Immunohematology and Genetic Testing (red cells, leukocytes and platelets)
Yaqot Baban, MD (she/her/hers)
The MetroHealth System
CLEVELAND, Ohio, United States
Era antigen is highly prevalent with exceedingly rare corresponding antibody leaving its clinical impact largely unexplored. Reports suggest that Anti-Era may reduce RBC survival, but no cases of hemolytic transfusion reactions (HTR) or hemolytic disease of the fetus and newborn (HDFN) have been reported. Here, we present a patient with known anti-Era who is suspected of experiencing HTR associated with transfusion of least incompatible Era positive blood.
Study
Design/Methods:
A Caucasian woman in her early fifties with known HIV, systemic lupus erythematosus, end-stage renal disease, vascular dementia, hypothyroidism, and warm autoimmune hemolytic anemia (WAHA) presented with severe nosebleed and critically low hemoglobin (HB) levels. Initial tests indicated a Hb of 4.4 g/dl and hematocrit (HCT) of 13.9%, among other findings. She had a history of anti-D, anti-K, HTLA, warm auto antibody and anti-Era. Currently, she tested positive for Anti-Era without detection of previously antibodies.
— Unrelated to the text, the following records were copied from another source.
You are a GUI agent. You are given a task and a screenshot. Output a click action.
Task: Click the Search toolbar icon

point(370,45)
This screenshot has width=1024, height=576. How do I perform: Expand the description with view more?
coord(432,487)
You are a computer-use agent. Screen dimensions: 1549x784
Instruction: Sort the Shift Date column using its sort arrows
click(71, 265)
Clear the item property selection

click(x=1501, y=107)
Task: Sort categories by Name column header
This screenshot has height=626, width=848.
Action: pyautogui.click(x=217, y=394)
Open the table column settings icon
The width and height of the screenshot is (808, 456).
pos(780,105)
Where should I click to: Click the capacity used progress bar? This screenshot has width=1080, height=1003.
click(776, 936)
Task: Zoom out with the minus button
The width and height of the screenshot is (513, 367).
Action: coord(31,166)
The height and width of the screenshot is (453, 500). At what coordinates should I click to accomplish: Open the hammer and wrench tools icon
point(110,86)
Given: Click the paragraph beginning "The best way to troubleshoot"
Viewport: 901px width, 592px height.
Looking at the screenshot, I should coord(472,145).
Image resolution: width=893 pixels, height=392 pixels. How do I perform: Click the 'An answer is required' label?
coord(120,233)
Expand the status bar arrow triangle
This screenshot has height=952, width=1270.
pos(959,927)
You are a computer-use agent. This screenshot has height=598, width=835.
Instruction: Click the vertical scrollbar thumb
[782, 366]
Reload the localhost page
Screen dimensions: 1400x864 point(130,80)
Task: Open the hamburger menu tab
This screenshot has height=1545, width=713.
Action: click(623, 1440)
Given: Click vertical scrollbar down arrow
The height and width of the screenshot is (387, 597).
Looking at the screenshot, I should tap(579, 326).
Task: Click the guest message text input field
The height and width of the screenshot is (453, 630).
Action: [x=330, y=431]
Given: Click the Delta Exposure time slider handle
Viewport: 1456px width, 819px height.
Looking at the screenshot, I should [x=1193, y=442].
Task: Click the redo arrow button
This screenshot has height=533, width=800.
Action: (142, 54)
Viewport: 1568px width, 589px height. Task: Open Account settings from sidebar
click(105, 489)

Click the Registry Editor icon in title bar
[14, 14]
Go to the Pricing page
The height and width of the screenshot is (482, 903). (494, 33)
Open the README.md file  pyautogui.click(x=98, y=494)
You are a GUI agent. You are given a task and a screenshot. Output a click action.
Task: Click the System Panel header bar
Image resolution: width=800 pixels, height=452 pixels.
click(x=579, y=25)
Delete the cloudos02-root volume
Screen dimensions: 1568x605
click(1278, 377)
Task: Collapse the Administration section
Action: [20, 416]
She received least incompatible red cell units leading to a temporary improvement of Hb/ HCT but platelets continued to decline (Table 1A). Within a day, Hb/HCT dropped, for which another unit of RBC was transfused. HTR was suspected indicated by further decline in Hb/HCT, undetectable haptoglobin, elevated lactate dehydrogenase (LDH) and bilirubin. However, the pre-transfusion hemolysis work-up was not available for comparison. No other symptoms or change in the vital signs, supportive of HTR were noted (Table 1B). Further work-up revealed no hemolysis in the post-transfusion sample, no issues with clerical check, no discrepancy in ABORH type. The DAT polyspecific and IgG were positive and C3d was negative. The eluate was negative. Peripheral blood smear demonstrated leukocytopenia, marked normocytic anemia and occasional spherocytes. A bone marrow biopsy revealed mildly hypo-cellular marrow. Over subsequent days, laboratory values remained largely unchanged, though renal function tests showed gradual improvement with ongoing dialysis and antiretroviral therapy.
Results/Findings:
Despite multiple interventions, the patient's condition showed minimal improvement. On day 16 of admission, the patient was started on steroids. There was gradual improvement of Hb and platelets (Table 1A). The patient was discharged on day 36 with a tapered dose of steroids.
Conclusions:
This case underscores the challenges in managing patients with rare antibodies like anti-Era compounded by multiple comorbidities. The complex interplay of her comorbidities, epistaxis due to uremic platelet dysfunction, and superimposed WAHA likely exacerbated her chronic anemia, making an HTR due to anti-Era less probable. Diagnosing HTRs in such complex cases requires a thorough evaluation and a cautious approach to transfusion strategies. It is essential to consider the overall clinical context rather than focusing on a single presumed cause.